Jakarta,PONTAS.ID – Kebijakan Menteri Kelautan dan Perikanan Susi Pudjiastuti menenggelamkan kapal asing yang tertangkap mencuri ikan di perairan Indonesia kembali disorot. Kebijakan ini dikritik oleh Ketua DPR Bambang Soesatyo yang menilai bahwa kapal-kapal yang masuk tanpa izin tidak ditenggelamkan.
“Harusnya kapal tidak ditenggelamkan, tetapi diberikan kepada nelayan gratis untuk penghidupan mereka,” kata Bambang dalam seminar nasional “Kebijakan dan Koordinasi Bidang Maritim untuk Kesejahteraan Nelayan” di Gedung BPK RI, Senin (19/3/2018).
Menurut Bamsoet, kapal tersebut lebih baik diberikan kepada nelayan secara gratis untuk meningkatkan taraf hidup nelayan. Hal tersebut jauh lebih bermanfaat bagi nelayan. Saya pun mempunyai pertanyaan yang sama dengan Pak Menko Maritim, setelah penenggelaman kapal, What’s next?,” kata Bamsoet.
Bamsoet menjelaskan, UNDP menyebut perairan Indonesia sebagai habitat bagi 76 persen terumbu karang dan 37 persen ikan karang dunia. Namun hingga kini nelayan di pulau Jawa masih menghadapi dilema terkait keberadaan alat tangkap cantrang.
Di satu sisi, penggunaan alat tangkap cantrang bisa mengurangi sumberdaya ikan serta merusak habitat dan ekosistem laut. Namun di sisi lain, pendapatan nelayan menjadi menurun.
Dampak ekologis pelarangan cantrang akan menimbulkan dampak positif bagi kondisi lingkungan. Namun, kenyataan tersebut akan berbanding terbalik dengan dampak ekonomi dan sosial yang ditimbulkan.

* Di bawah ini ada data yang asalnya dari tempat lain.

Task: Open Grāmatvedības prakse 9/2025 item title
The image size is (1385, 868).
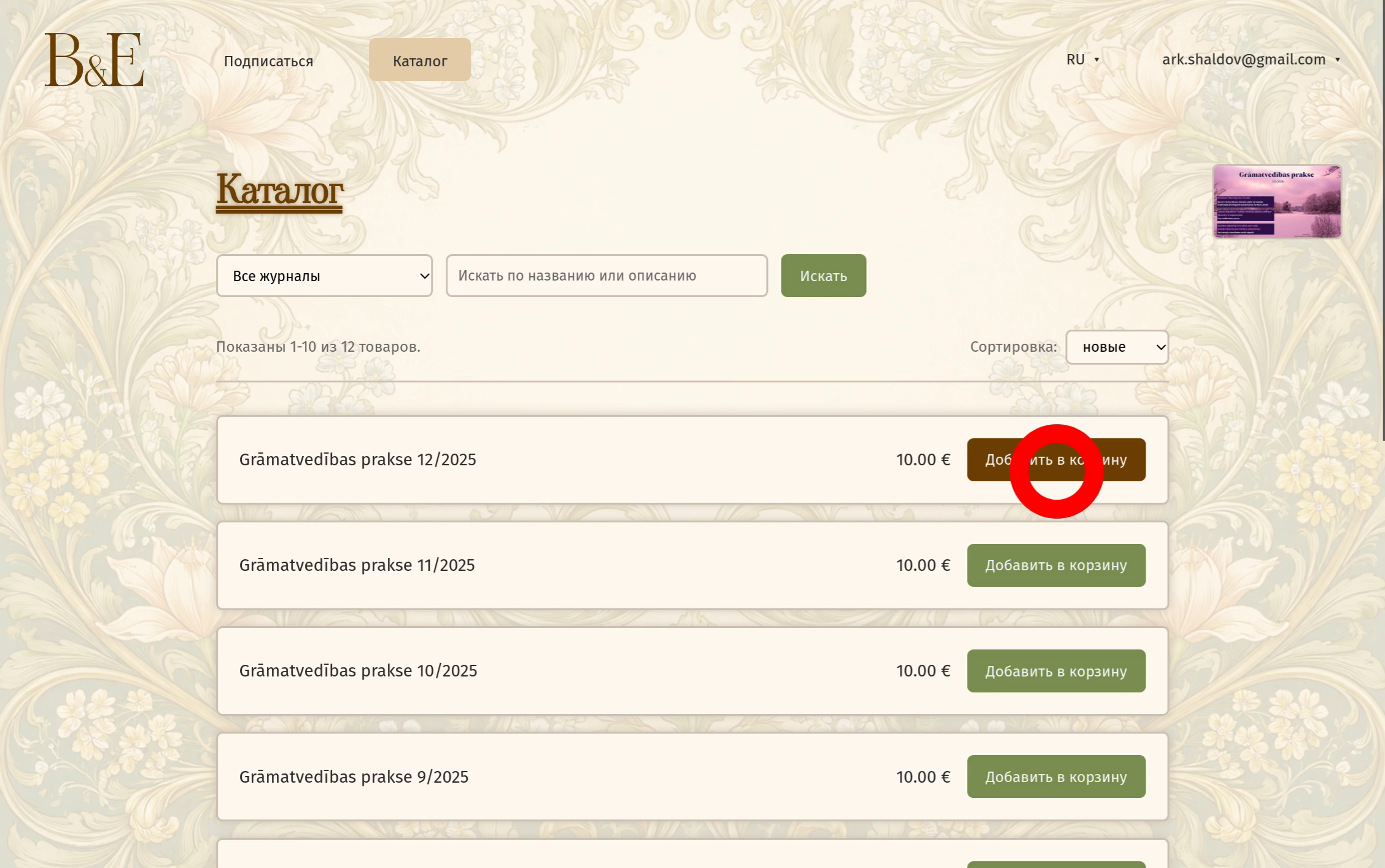Action: (x=354, y=777)
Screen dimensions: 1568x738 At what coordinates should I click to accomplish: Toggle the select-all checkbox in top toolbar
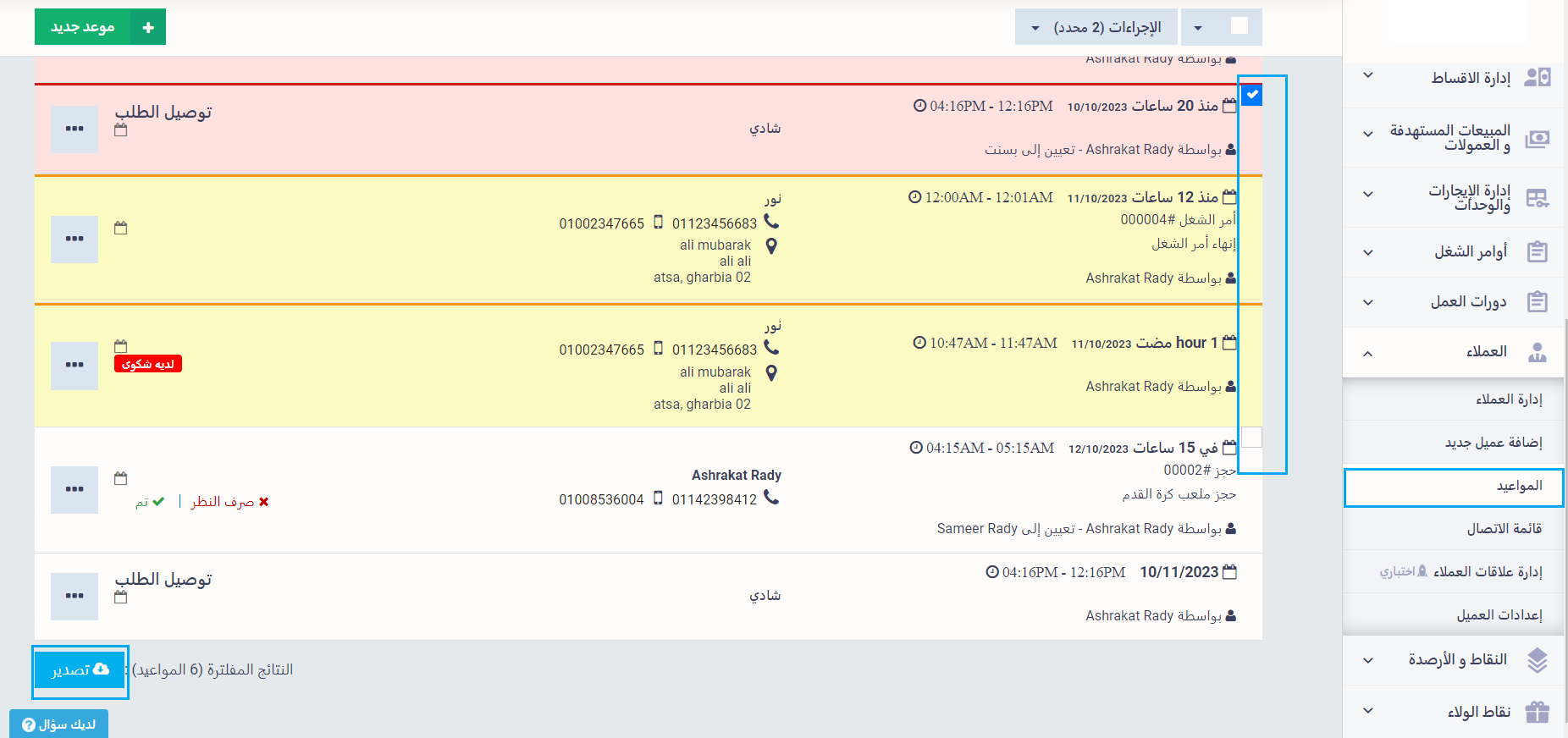click(1239, 26)
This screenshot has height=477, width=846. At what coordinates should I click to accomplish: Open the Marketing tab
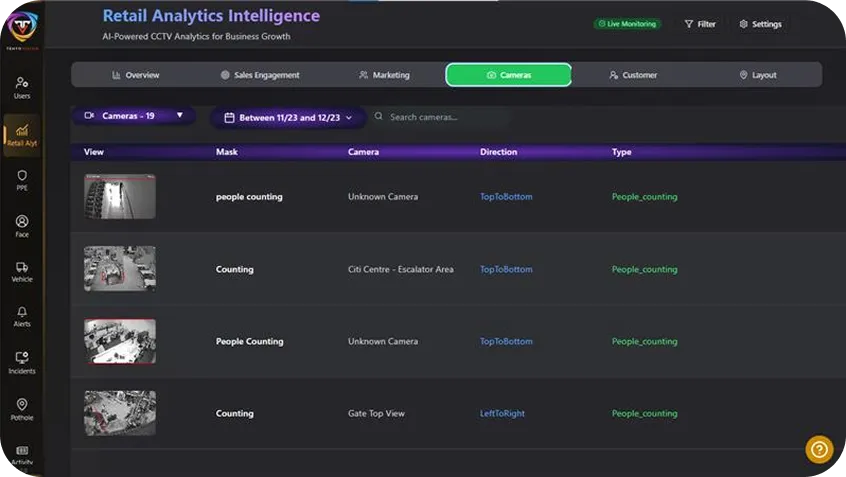coord(384,75)
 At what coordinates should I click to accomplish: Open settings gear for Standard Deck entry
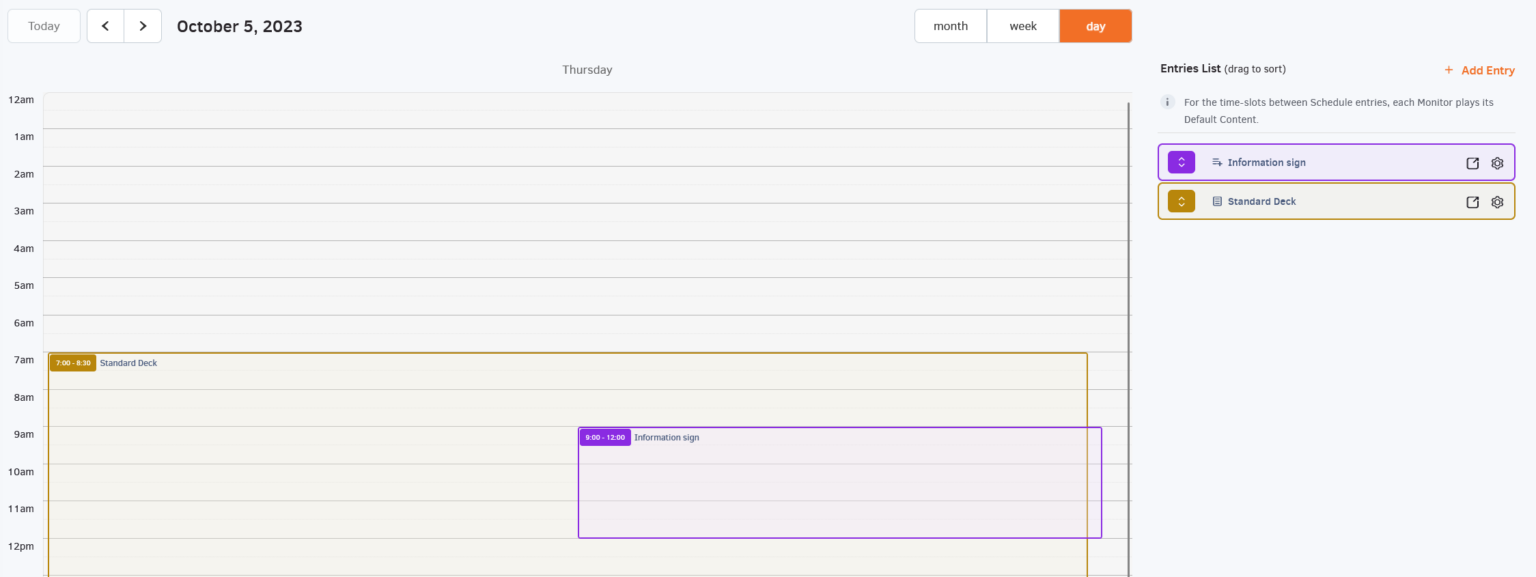1497,201
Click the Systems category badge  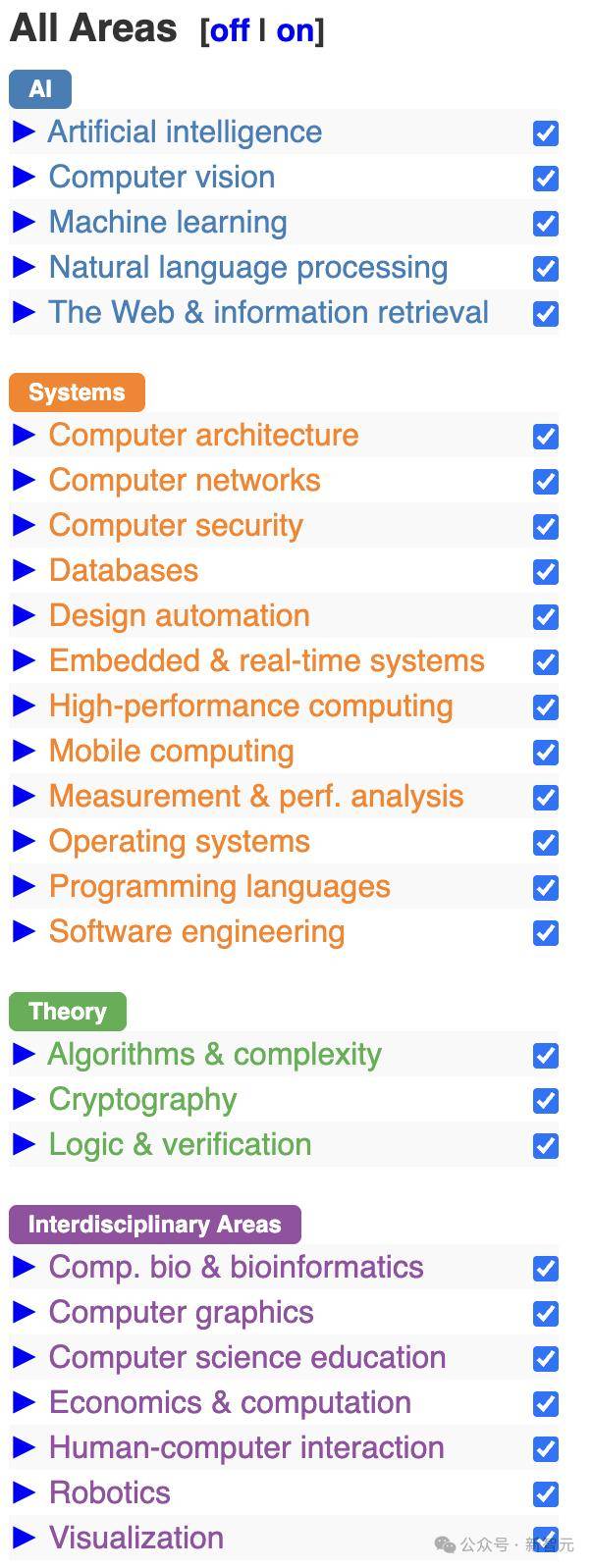77,392
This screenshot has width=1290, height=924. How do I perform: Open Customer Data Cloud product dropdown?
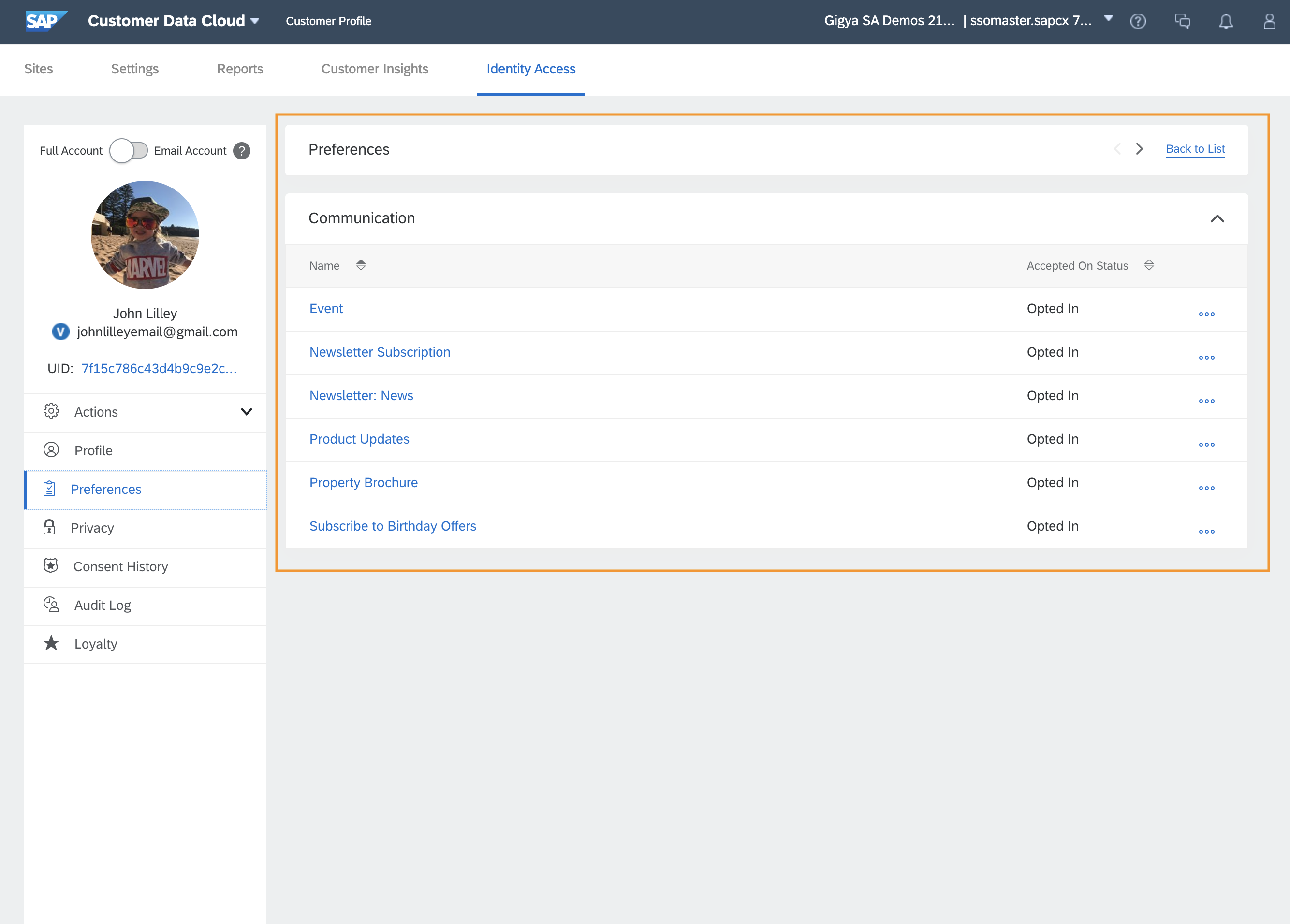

Pada aspek ekonomi, pelarangan cantrang akan mempengaruhi tingkat pendapatan, jumlah hasil tangkapan dan diferensiasi alat tangkap. Sementara, dampak sosial yang ditimbulkan yaitu berubahnya hubungan sosial dalam kehidupan nelayan dan tingkat kesejahteraan yang menurun.
“Pada 2016, sektor perikanan menyumbang 3 persen terhadap PDB nasional. Sampai 2019, kita berharap angkanya mampu meningkat mencapai 9 persen. Bahkan jika memungkinkan menembus dua digit. Ini tentu bukan hal yang mudah, butuh kerja sama semua pihak,” tutur Bamsoet.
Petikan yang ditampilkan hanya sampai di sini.